• Stored items:
⟨

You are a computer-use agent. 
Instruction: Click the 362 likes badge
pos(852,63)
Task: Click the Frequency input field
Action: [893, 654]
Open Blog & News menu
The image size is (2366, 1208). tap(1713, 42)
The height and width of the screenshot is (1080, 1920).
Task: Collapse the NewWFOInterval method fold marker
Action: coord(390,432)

⟩

• TRY IT: The response should be every record above restated exactly.

• WRITTEN ANSWER:
You are a computer-use agent. 
Instruction: Click the 362 likes badge
pos(852,63)
Task: Click the Frequency input field
Action: [893, 654]
Open Blog & News menu
The image size is (2366, 1208). tap(1713, 42)
The height and width of the screenshot is (1080, 1920).
Task: Collapse the NewWFOInterval method fold marker
Action: coord(390,432)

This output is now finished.